**WORK INSTRUCTION:** Pull out each line of the data below that contains the word "coordinates", and list those lines in their original order.

[Stored records]
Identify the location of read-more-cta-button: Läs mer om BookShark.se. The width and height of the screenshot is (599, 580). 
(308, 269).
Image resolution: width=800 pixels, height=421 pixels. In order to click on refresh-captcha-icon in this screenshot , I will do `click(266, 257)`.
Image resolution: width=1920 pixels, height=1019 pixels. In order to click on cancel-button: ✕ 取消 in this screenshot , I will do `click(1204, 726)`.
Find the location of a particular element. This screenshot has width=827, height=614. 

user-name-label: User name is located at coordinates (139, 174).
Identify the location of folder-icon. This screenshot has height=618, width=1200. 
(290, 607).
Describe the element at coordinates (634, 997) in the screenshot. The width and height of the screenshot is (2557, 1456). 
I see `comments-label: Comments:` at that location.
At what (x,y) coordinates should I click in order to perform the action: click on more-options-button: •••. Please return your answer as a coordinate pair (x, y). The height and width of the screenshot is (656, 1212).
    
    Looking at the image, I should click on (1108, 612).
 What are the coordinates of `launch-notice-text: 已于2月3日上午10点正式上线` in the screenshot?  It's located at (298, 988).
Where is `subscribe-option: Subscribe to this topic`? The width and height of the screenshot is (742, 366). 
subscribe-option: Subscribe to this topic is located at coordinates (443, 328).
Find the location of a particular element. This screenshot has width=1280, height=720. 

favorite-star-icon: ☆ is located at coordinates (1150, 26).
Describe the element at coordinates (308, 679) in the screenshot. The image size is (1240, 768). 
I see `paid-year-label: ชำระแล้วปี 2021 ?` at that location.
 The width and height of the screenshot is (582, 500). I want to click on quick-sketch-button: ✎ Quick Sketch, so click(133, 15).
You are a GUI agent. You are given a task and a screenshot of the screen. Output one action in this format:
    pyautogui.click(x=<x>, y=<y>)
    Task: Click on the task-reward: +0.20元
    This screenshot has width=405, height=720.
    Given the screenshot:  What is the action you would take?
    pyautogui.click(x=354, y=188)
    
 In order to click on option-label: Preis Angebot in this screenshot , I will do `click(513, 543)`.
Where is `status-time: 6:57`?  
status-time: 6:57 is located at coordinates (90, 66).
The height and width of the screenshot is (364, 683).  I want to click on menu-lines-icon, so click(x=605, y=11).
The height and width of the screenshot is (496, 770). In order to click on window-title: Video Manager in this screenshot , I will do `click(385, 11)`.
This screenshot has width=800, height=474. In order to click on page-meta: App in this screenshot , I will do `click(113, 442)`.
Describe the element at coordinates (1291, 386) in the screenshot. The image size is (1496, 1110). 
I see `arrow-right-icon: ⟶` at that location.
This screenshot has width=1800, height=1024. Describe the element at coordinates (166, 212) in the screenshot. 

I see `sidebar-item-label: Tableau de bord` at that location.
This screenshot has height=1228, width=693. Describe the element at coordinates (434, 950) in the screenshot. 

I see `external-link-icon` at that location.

**RESPONSE TO THE EXERCISE:**
user-name-label: User name is located at coordinates (139, 174).
Describe the element at coordinates (634, 997) in the screenshot. The width and height of the screenshot is (2557, 1456). 
At what (x,y) coordinates should I click in order to perform the action: click on more-options-button: •••. Please return your answer as a coordinate pair (x, y). The height and width of the screenshot is (656, 1212).
 What are the coordinates of `launch-notice-text: 已于2月3日上午10点正式上线` in the screenshot?  It's located at (298, 988).
subscribe-option: Subscribe to this topic is located at coordinates (443, 328).
favorite-star-icon: ☆ is located at coordinates (1150, 26).
Describe the element at coordinates (308, 679) in the screenshot. The image size is (1240, 768). 
status-time: 6:57 is located at coordinates (90, 66).
Describe the element at coordinates (1291, 386) in the screenshot. The image size is (1496, 1110). 
This screenshot has width=1800, height=1024. Describe the element at coordinates (166, 212) in the screenshot. 
This screenshot has height=1228, width=693. Describe the element at coordinates (434, 950) in the screenshot. 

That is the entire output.